COMPORTAMENTO ANIMAL AVANÇADO

Exames cerebrais comprovam que cães distinguem entre medo e tristeza em humanos

Um cão observando atentamente uma humana, ilustrando a conexão entre espécies.
Cão e garota ao ar livre — Foto: Stephen Chantzis/Pexels

Pesquisa inédita da Universidade de Viena revela que o cérebro canino processa expressões negativas de formas distintas, indo além de uma simples divisão entre bom e mau humor.

Cães demonstram uma capacidade surpreendente de processar a complexidade dos sentimentos humanos, indo muito além da percepção básica de um estado de espírito agradável ou hostil. Uma nova pesquisa, publicada na revista científica iScience, utilizou exames de ressonância magnética (RM) para identificar como esses animais interpretam expressões faciais específicas de pessoas.

O estudo foi conduzido por Raúl Hernández-Pérez, neurocientista da Universidade de Viena, em conjunto com sua equipe. O objetivo central era compreender se os cães categorizam as emoções humanas como indicadores genuínos de sentimentos distintos ou se apenas diferenciam estados positivos de negativos.

Os pesquisadores analisaram as atividades neurais de cães enquanto observavam fotografias de rostos humanos. Utilizando aprendizado de máquina, a equipe descobriu que regiões cerebrais específicas são ativadas para distinguir emoções distintas. Por exemplo, a diferenciação entre medo e tristeza ocorre no giro suprasilviano rostral direito, enquanto a distinção entre medo e raiva ativa o giro ectosilviano médio direito e o giro esplênio esquerdo.

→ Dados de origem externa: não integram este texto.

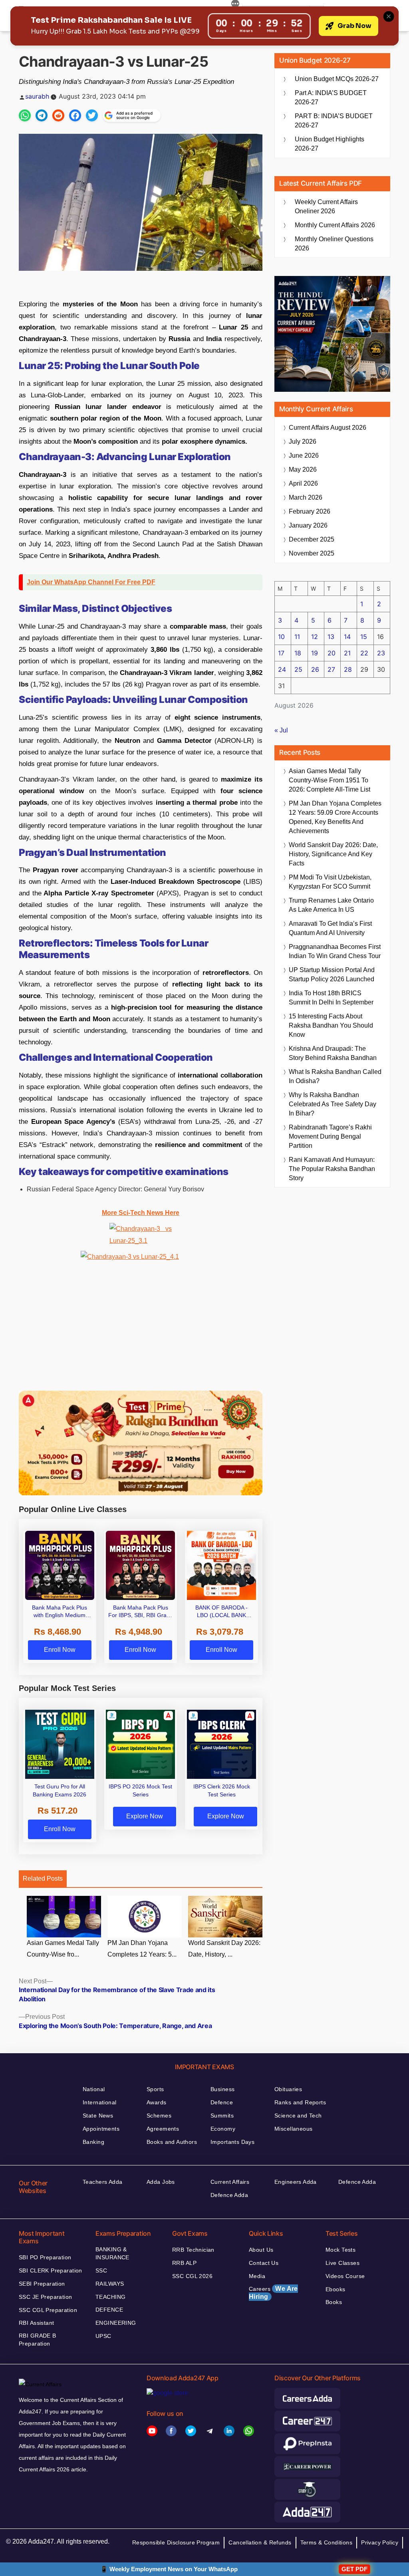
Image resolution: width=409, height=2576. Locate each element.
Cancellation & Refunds (259, 2542)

Um dado relevante levantado pelos cientistas é que o medo se destaca como uma emoção que exige uma resposta física mais rápida do animal, possivelmente por ser interpretado como uma ameaça. Em contrapartida, a tristeza não apresenta o mesmo nível de urgência, o que explica por que cães podem reagir de maneiras diferentes a cada cenário.

Embora a amostra do estudo tenha sido restrita, esta é a primeira evidência de que a representação neural dos cães sobre nossas emoções não é simplista. Como aponta Mia Cobb, pesquisadora do Centro de Ciências do Bem-Estar Animal da Universidade de Melbourne, essa percepção está distribuída por uma rede de regiões cerebrais que integram a vida social do animal, destacando a profunda habilidade dos cães em aprender com nossas interações diárias.